» Task instructions
Count the lines in the records beneath this task that contain the string "tree", then give the count by itself.

※ ※ ※

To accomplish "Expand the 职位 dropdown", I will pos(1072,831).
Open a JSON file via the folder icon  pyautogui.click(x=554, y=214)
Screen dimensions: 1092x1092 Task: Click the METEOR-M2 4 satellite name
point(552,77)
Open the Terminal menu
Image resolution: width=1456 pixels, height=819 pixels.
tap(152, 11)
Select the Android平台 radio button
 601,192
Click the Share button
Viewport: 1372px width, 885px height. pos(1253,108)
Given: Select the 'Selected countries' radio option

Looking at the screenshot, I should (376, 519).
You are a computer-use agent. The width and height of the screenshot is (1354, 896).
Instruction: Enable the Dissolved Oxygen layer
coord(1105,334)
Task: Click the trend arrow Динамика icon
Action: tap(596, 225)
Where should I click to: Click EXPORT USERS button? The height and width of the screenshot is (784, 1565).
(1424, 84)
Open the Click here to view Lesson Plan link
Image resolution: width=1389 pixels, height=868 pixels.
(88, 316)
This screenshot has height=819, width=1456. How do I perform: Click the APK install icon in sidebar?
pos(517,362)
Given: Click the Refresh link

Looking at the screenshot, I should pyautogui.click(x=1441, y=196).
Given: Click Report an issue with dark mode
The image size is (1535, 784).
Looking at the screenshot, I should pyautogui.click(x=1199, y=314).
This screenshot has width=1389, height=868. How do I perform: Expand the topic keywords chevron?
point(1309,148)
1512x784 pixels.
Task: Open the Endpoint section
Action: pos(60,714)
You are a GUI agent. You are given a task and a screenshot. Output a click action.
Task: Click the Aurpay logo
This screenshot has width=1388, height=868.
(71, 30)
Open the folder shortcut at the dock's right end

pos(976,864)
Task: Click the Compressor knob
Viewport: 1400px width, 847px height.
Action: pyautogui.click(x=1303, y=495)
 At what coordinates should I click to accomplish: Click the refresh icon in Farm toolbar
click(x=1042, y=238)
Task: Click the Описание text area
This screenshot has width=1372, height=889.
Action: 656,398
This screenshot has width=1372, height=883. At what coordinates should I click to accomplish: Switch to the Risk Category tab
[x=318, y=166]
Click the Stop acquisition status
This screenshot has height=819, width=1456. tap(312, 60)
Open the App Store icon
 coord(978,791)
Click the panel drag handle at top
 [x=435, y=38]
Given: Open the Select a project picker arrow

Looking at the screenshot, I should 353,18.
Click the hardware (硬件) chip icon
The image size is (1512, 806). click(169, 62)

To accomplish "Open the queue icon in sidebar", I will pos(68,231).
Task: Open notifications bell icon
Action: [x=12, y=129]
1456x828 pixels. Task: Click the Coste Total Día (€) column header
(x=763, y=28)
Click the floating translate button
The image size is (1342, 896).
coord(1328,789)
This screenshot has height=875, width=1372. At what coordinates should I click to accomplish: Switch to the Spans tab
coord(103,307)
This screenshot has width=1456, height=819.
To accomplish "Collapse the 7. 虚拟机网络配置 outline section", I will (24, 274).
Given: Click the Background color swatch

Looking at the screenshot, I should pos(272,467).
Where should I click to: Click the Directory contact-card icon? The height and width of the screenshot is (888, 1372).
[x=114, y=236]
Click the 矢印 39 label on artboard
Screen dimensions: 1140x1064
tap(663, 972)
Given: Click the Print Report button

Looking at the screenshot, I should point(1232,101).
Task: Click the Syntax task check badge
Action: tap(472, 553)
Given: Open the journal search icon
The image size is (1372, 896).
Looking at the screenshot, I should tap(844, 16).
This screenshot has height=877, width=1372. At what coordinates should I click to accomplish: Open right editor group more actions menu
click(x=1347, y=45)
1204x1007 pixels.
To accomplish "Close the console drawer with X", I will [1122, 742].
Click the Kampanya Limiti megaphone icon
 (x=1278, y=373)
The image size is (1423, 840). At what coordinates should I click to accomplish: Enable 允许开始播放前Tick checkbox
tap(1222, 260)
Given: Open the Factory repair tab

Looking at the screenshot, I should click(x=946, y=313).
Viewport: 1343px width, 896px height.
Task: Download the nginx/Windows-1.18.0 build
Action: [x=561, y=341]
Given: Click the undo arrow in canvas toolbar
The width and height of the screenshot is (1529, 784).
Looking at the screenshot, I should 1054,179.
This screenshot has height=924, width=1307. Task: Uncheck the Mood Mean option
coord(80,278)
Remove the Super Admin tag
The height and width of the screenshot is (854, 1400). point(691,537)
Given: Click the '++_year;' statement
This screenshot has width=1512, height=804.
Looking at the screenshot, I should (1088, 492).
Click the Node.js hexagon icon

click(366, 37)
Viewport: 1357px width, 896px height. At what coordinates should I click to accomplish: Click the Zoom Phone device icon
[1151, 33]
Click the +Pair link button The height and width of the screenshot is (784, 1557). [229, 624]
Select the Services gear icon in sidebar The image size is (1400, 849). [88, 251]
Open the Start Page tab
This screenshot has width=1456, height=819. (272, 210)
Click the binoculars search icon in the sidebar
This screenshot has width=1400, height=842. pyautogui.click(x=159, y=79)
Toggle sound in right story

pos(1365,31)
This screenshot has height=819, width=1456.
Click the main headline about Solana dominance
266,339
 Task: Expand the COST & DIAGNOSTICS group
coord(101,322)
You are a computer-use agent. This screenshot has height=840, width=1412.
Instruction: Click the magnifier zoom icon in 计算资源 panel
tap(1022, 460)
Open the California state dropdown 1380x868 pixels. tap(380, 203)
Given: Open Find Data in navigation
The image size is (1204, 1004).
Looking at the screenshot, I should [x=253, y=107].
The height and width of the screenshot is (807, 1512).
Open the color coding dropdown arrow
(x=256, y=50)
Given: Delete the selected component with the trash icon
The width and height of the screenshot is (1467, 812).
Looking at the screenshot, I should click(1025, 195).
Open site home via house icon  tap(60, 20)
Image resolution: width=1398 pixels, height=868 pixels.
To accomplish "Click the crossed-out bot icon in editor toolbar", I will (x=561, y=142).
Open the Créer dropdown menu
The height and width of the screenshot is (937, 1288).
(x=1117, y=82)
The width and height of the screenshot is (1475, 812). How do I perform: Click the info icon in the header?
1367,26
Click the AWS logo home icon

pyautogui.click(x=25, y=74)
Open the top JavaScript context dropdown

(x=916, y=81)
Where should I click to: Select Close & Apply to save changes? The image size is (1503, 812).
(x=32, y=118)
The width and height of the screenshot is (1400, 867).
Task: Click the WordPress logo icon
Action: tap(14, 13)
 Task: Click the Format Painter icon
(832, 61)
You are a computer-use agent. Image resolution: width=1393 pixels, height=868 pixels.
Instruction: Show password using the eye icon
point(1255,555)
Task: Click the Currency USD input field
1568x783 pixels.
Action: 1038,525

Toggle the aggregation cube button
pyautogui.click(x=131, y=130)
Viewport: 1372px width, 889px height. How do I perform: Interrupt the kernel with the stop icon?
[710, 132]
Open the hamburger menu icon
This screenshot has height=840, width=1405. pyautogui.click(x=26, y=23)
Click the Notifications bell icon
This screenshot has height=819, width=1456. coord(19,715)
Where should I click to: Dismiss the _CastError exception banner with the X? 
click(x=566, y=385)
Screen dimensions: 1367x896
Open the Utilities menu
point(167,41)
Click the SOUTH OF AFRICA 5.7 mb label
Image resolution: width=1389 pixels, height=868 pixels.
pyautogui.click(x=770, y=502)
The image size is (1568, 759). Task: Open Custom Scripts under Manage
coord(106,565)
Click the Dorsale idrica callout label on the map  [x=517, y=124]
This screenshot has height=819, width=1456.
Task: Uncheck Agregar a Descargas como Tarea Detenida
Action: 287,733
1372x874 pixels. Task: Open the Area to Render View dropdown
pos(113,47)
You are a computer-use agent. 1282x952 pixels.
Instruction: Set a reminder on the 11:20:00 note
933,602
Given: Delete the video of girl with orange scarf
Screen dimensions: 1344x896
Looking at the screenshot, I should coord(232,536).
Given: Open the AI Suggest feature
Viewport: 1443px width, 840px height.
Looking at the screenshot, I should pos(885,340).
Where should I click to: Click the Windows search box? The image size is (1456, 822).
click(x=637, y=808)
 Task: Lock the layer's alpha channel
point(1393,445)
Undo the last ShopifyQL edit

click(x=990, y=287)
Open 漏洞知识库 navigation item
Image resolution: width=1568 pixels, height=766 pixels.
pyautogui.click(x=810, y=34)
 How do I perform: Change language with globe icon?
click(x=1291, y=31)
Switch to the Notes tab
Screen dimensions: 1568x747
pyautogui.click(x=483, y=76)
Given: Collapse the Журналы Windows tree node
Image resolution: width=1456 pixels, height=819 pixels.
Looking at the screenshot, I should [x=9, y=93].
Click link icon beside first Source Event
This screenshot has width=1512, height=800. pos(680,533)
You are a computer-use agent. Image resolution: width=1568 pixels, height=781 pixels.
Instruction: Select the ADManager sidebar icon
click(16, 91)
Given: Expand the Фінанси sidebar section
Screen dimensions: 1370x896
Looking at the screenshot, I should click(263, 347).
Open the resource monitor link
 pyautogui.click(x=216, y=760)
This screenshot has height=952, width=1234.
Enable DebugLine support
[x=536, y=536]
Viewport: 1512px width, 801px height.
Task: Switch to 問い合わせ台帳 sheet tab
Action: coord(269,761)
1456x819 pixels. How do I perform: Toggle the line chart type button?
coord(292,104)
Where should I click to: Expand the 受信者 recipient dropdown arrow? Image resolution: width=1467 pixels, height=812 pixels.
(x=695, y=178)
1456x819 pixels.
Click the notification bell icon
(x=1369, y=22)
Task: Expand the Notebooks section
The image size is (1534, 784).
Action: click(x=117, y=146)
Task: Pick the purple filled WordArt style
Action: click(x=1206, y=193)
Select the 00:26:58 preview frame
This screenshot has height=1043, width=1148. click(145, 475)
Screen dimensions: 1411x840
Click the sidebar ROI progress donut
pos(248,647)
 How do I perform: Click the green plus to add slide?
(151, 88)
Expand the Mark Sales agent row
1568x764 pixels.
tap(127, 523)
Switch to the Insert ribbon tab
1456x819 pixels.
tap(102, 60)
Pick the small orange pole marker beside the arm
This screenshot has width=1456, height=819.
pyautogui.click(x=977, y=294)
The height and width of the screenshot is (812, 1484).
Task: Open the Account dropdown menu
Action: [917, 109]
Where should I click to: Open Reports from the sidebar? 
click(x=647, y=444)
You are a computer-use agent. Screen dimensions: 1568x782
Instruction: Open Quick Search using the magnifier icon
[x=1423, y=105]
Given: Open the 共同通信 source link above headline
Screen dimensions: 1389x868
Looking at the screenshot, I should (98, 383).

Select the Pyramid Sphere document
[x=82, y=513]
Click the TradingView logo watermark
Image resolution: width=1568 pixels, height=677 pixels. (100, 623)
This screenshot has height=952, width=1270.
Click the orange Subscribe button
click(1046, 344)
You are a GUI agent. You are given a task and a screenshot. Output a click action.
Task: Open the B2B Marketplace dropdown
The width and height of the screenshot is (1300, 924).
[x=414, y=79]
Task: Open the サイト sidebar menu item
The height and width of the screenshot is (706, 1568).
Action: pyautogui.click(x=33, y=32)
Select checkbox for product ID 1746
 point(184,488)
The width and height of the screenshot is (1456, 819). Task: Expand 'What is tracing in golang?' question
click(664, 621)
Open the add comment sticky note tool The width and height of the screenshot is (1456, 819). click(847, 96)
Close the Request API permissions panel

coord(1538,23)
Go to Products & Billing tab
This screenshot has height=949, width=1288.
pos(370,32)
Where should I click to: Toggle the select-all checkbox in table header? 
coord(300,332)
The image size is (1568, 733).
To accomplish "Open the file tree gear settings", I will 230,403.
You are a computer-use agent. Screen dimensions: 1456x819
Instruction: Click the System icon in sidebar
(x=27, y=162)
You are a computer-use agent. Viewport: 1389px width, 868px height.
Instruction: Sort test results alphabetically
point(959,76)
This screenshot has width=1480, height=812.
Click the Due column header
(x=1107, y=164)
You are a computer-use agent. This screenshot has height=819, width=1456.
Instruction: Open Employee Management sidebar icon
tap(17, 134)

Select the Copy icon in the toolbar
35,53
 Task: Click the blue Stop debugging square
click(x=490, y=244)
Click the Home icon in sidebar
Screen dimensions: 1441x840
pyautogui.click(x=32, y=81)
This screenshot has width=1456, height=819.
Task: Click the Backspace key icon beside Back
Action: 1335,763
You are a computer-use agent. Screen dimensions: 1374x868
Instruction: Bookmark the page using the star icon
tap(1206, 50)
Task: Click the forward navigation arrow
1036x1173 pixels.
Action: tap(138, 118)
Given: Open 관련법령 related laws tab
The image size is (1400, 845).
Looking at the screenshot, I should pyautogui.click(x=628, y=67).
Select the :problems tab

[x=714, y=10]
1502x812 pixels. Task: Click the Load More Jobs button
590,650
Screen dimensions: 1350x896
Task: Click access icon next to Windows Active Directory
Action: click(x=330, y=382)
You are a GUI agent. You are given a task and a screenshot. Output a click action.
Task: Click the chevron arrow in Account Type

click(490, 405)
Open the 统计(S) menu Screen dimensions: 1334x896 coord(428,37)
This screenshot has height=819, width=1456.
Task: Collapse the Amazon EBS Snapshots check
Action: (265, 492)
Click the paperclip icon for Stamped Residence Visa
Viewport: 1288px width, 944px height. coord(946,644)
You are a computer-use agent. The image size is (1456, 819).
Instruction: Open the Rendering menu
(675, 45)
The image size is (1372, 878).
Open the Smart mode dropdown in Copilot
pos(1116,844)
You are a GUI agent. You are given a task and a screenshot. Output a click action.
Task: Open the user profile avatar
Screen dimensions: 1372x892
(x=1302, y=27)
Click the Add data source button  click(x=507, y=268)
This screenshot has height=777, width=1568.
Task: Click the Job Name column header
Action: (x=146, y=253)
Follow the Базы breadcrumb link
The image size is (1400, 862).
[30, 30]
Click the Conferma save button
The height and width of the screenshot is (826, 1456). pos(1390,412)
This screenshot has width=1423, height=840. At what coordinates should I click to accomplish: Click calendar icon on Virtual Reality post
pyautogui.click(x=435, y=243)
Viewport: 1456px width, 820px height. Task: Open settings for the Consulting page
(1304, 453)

※ ※ ※

» Answer
2